=== WHAT THE TASK REQUIRES ===
Reproduce the rows from the line containing "828x1378 pixels." through the final line of the rows, inclusive. Omit the pictures from the output.

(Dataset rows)
+ + + +

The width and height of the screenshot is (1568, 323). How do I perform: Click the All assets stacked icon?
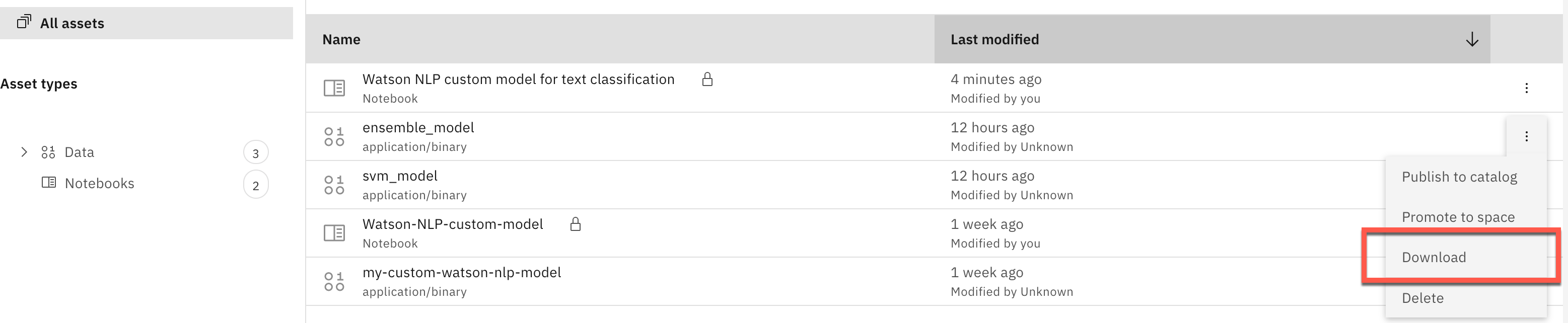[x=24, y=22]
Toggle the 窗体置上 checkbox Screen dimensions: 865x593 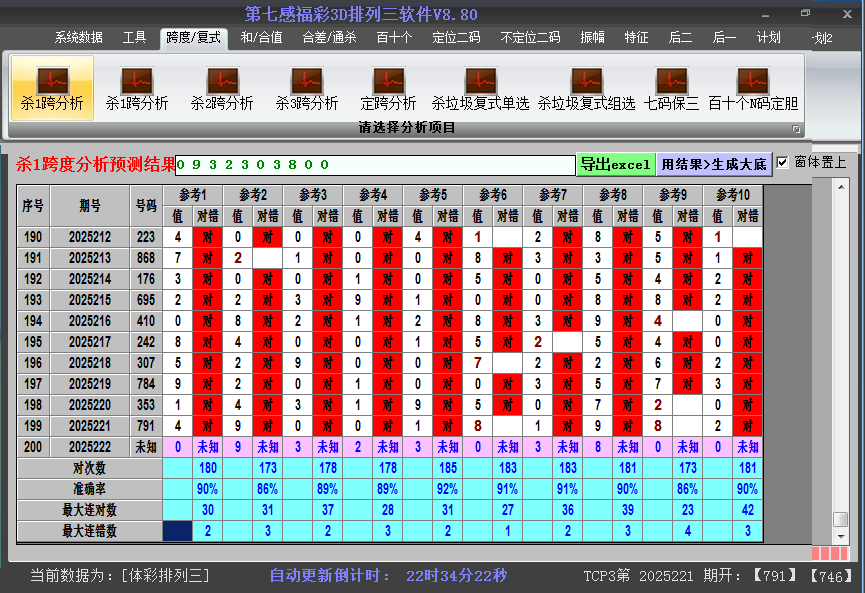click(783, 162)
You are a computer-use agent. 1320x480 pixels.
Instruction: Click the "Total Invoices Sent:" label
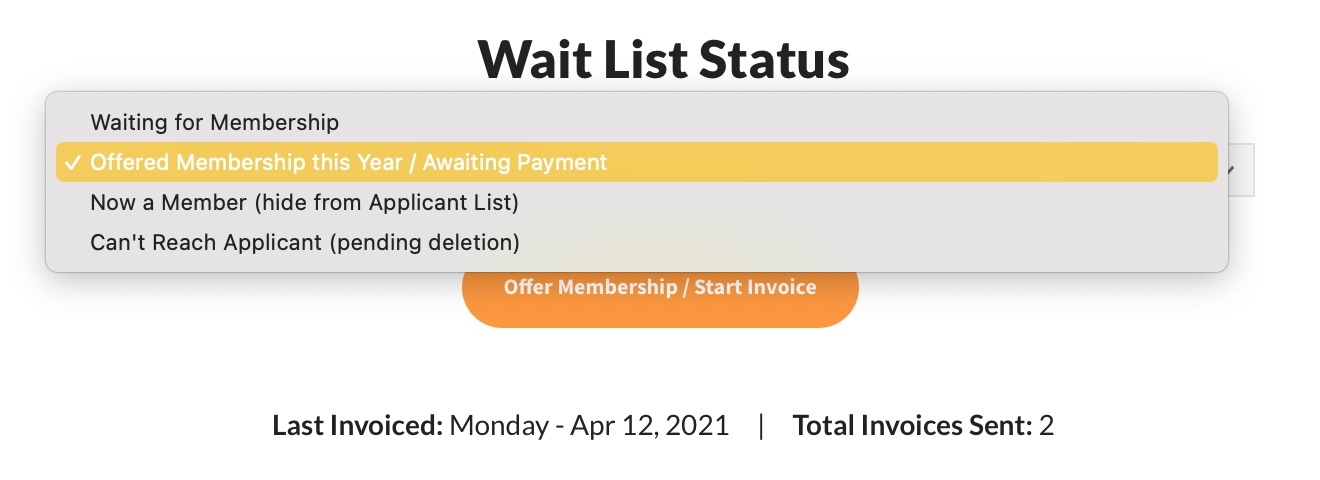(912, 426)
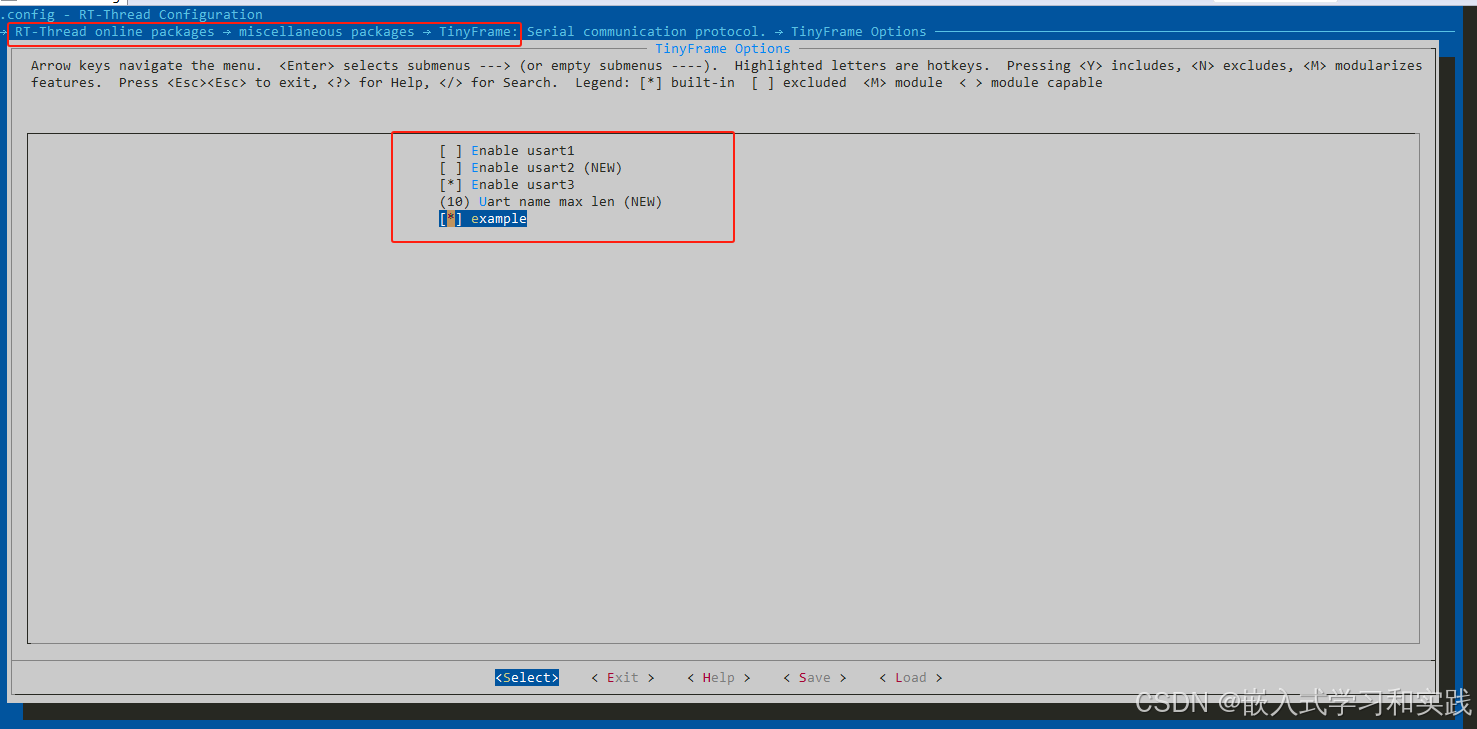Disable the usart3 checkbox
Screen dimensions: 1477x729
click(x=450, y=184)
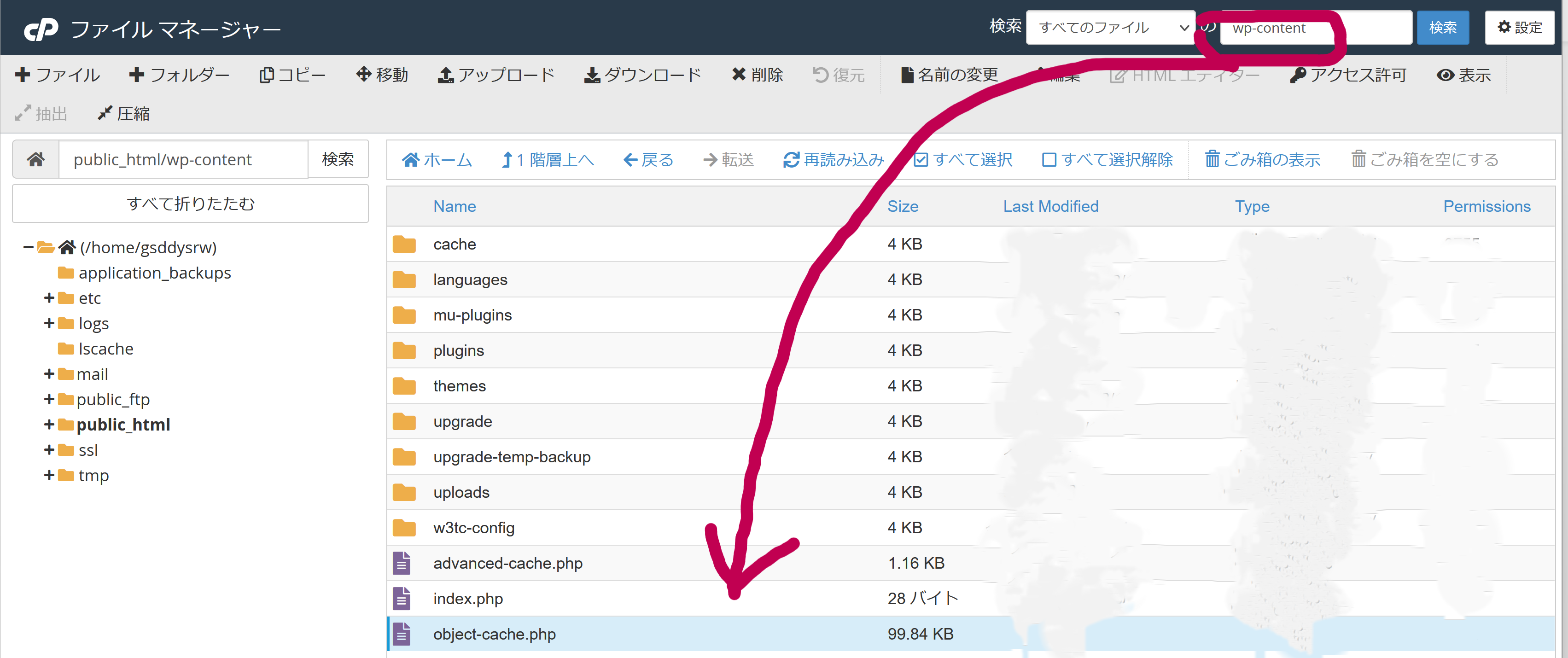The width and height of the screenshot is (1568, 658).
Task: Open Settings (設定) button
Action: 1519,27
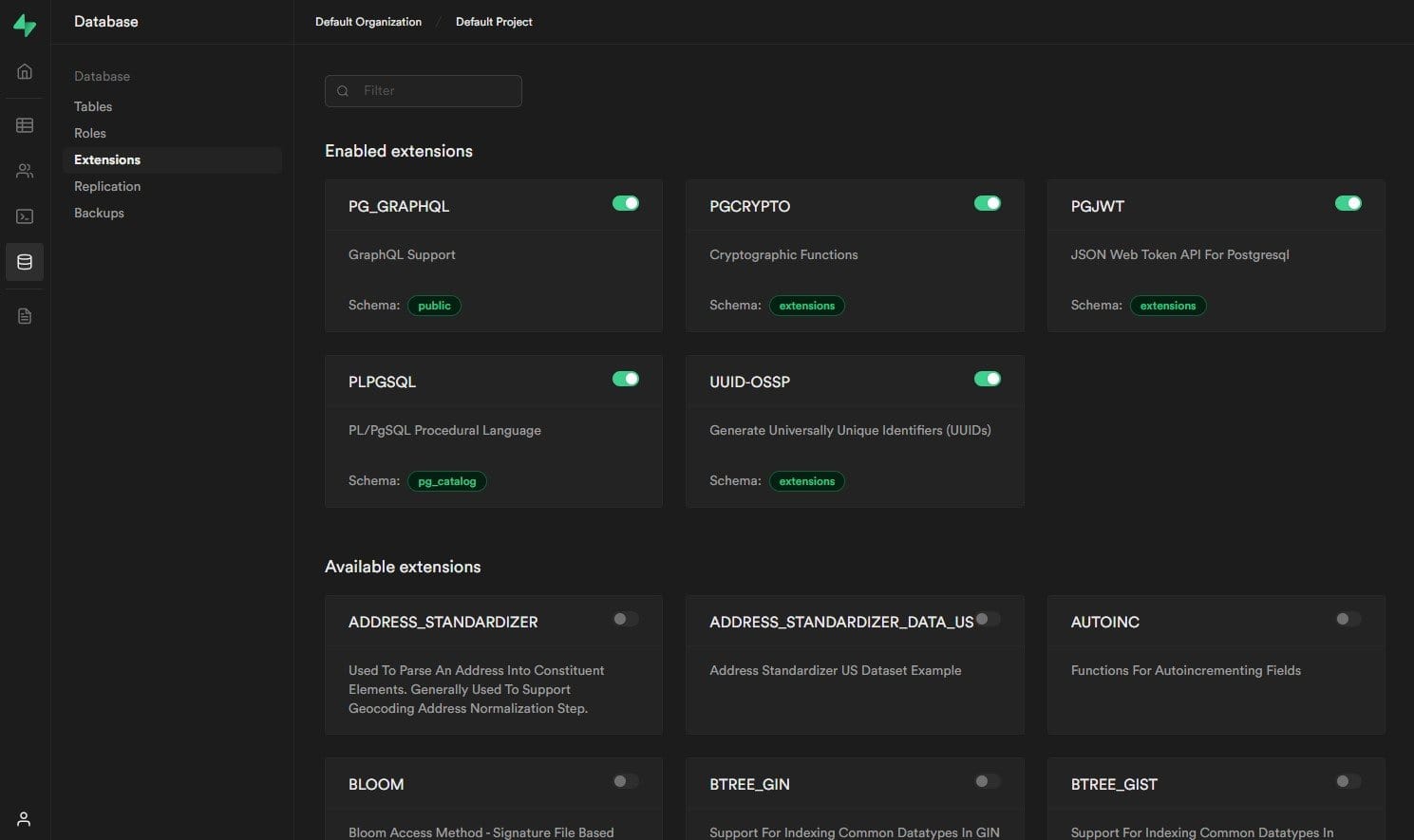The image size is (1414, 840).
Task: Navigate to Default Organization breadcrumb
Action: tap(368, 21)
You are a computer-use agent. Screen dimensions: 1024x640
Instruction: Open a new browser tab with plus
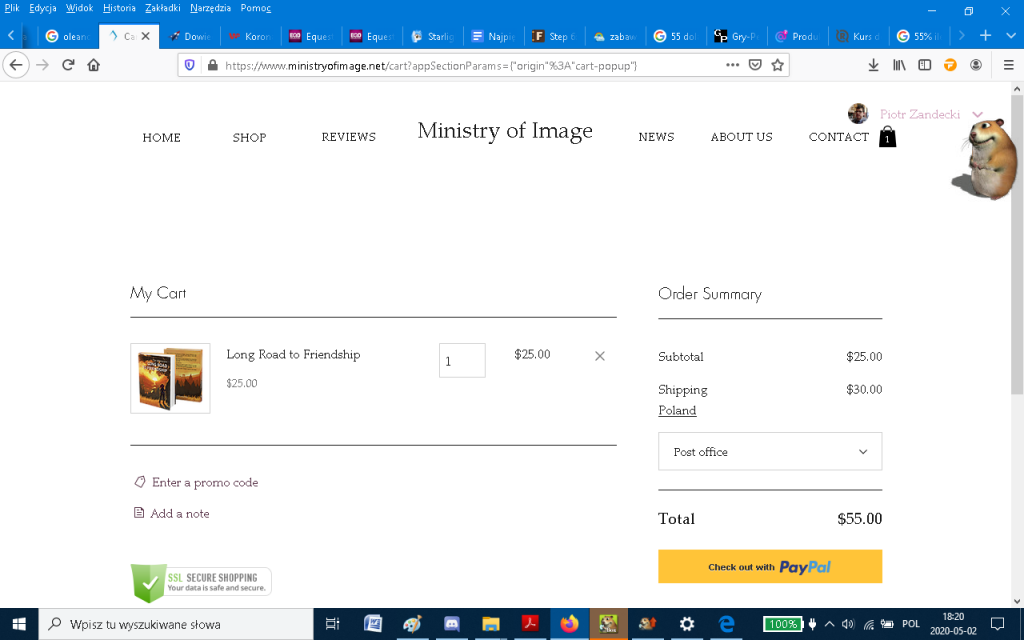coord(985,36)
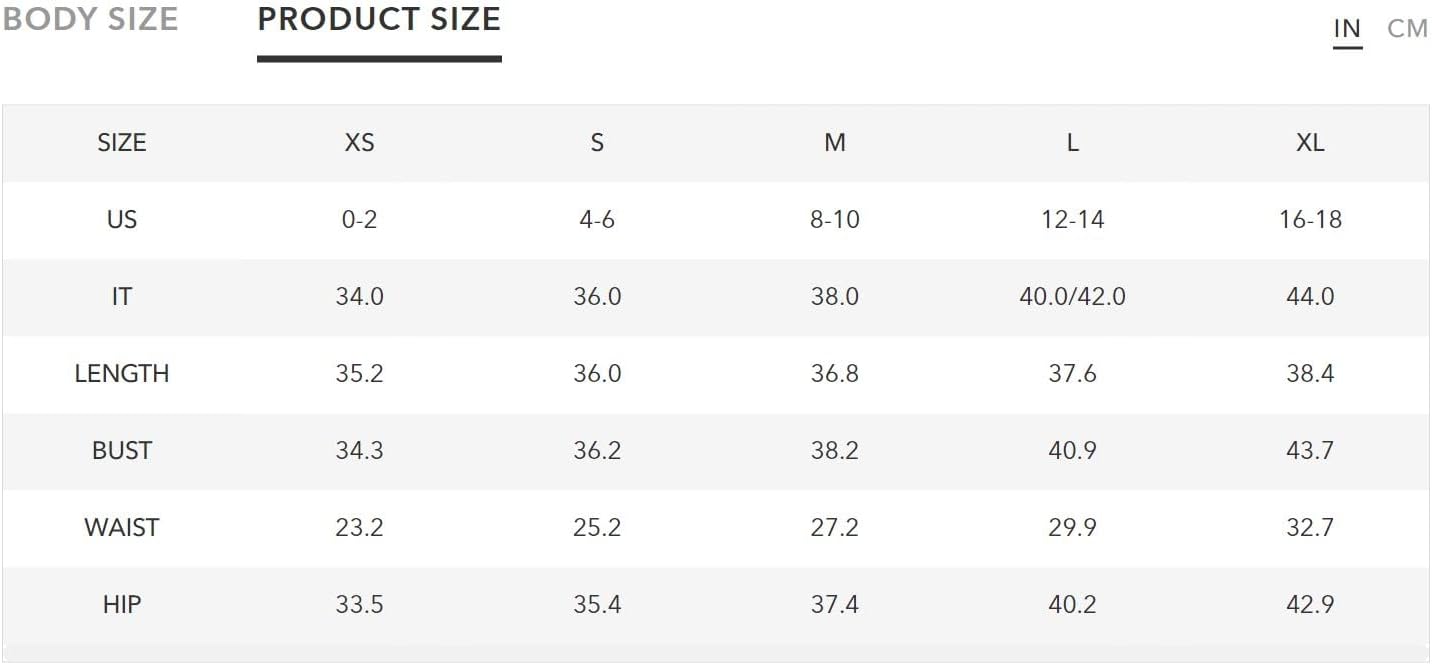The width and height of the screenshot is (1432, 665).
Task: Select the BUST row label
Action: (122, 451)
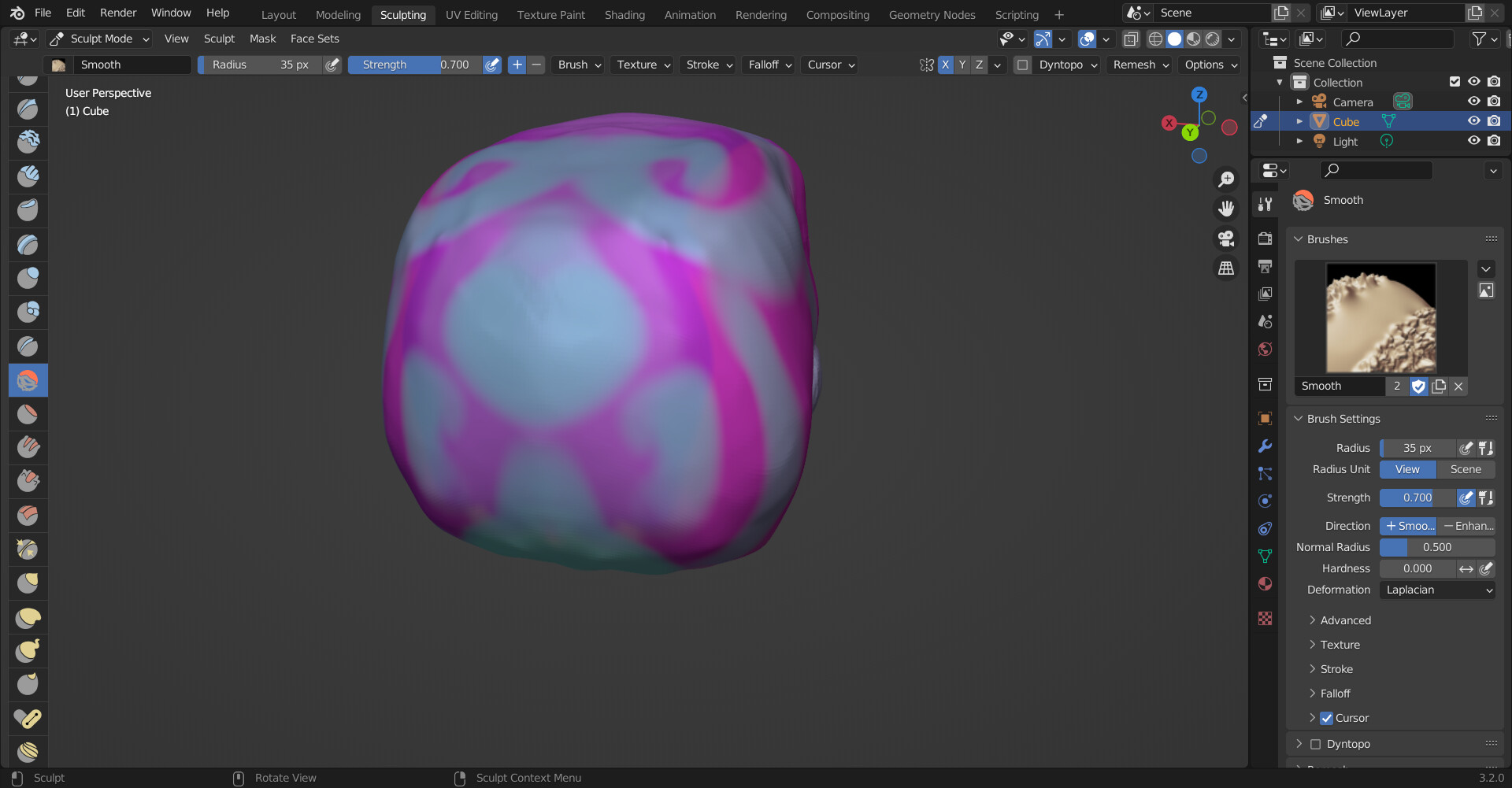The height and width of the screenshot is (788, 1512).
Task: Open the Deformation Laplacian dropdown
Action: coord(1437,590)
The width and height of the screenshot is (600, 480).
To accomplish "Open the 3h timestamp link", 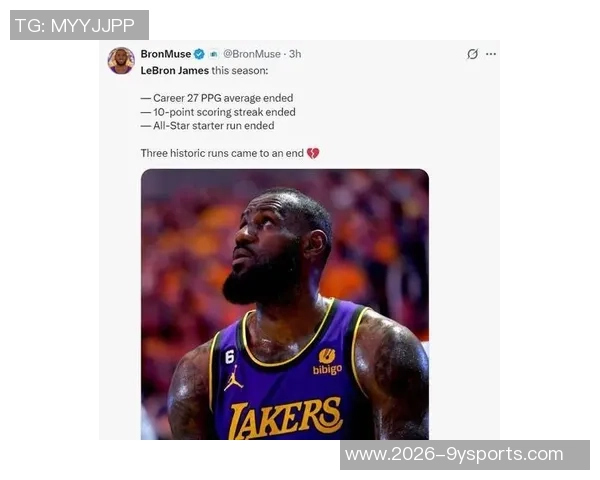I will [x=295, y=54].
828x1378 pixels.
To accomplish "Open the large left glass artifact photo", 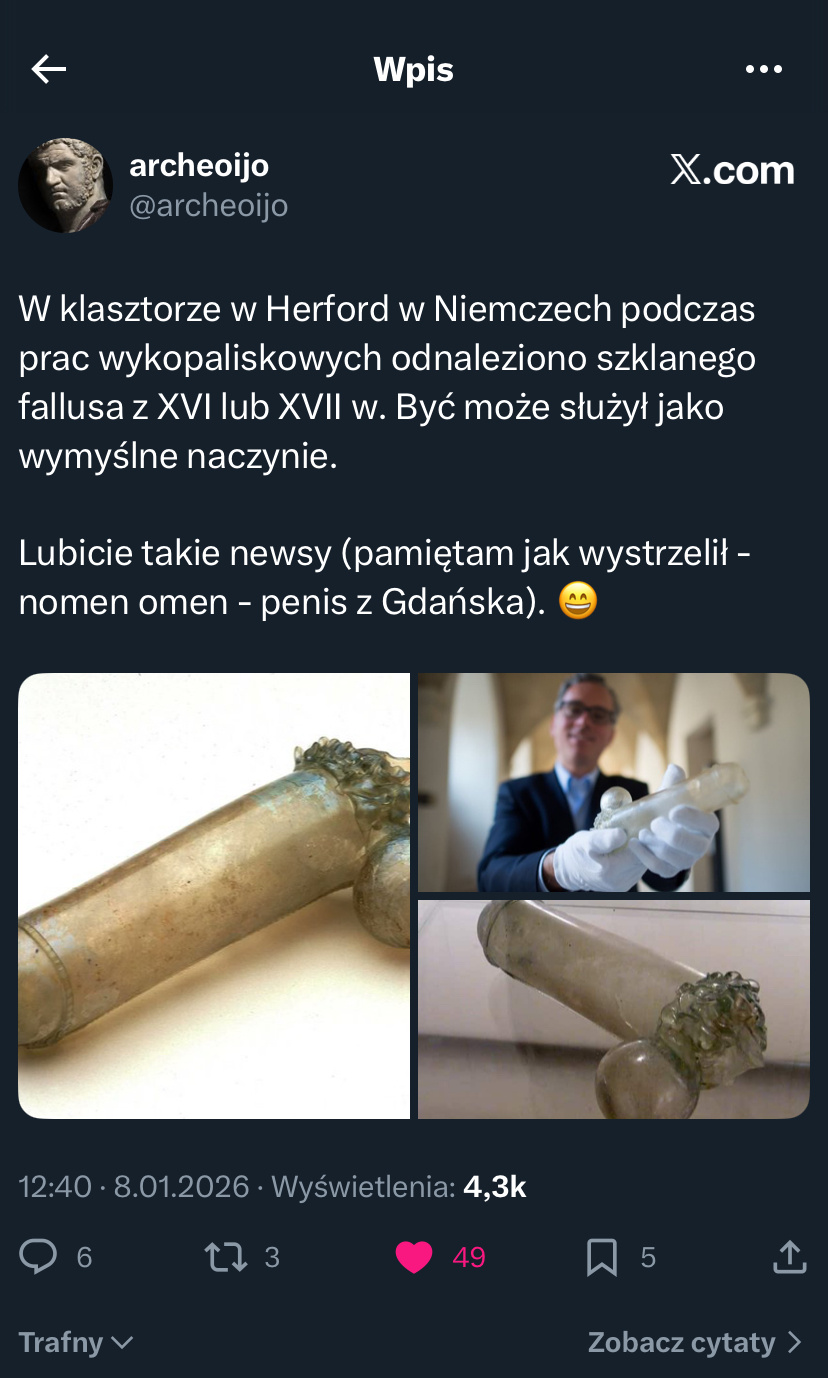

+ + + +

=== FULL OUTPUT ===
828x1378 pixels.
To accomplish "Open the large left glass artifact photo", 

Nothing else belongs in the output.